In the recent past, the region has been struck by some of the worst natural hazards worldwide, including in 2019 the disastrous floods in Iran and in 2020 the tropical cyclones and floods in India, Bangladesh, Philippines, Vietnam, and the Pacific region.

Over the last decade, some 500,000 people in the region have lost their lives due to disasters, and over 1.4 billion have been affected.

The combination of urbanisation, deforestation, climate change and higher population densities in disaster-prone areas may result in yet more frequent and intense hazards, which are likely to have an increased impact on a larger number of people in the future. 

Numbers of COVID-19 cases and deaths have been increasing since 2020 in many Asian countries, notably India, Iran, Nepal, Indonesia, Bangladesh and Myanmar. Vaccinations continue to be very slow in most countries due to supply problems.

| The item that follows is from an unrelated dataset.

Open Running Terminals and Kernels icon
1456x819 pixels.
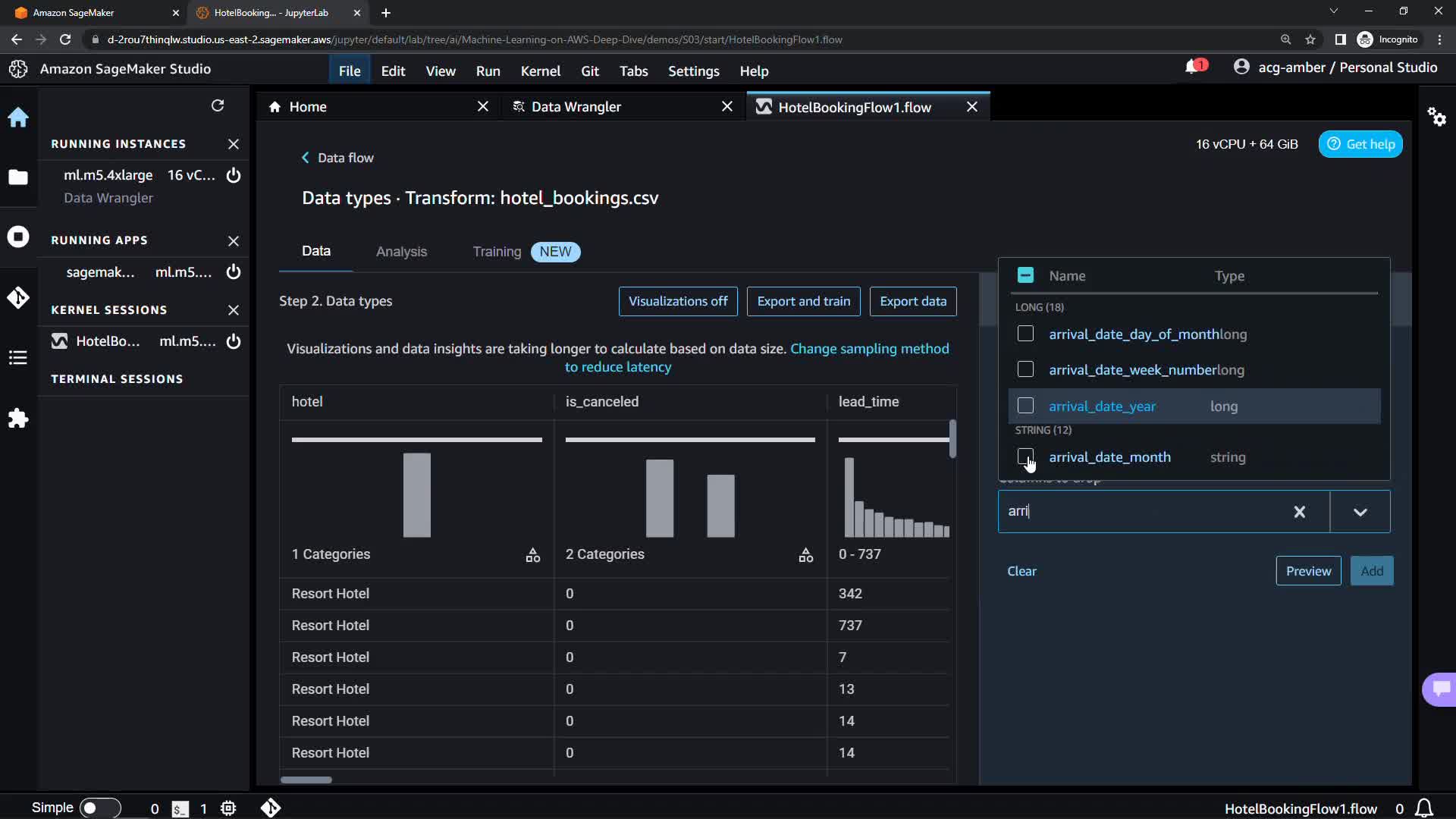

Home to a wide range of ethnic groups, cultures, religions, and languages, many countries in Asia and the Pacific have also often witnessed armed conflicts and outbursts of communal violence, leaving millions of people in need of humanitarian assistance.

After 4 decades of conflict, Afghanistan is at a turning point in its history and half of its population is in need of humanitarian aid.

The situation in Myanmar continues being of serious concern. Following several waves on internal repression, many stateless Rohingya fled Myanmar and found refuge in Bangladesh and other Southeast Asian countries. Bangladesh alone is presently hosting almost a million of Rohingya refugee entirely reliant on humanitarian assistance.  

The European Commission’s Civil Protection and Humanitarian Aid Operations department has been present in Asia and the Pacific since 1994, addressing urgent needs of the most vulnerable populations affected by both natural hazards and human-made disasters.

In addition, the Commission has funded a number of disaster preparedness programmes in the region since 1996. The aim is to reduce hazard risks and build resilience amongst vulnerable groups in areas that are highly exposed to natural hazards.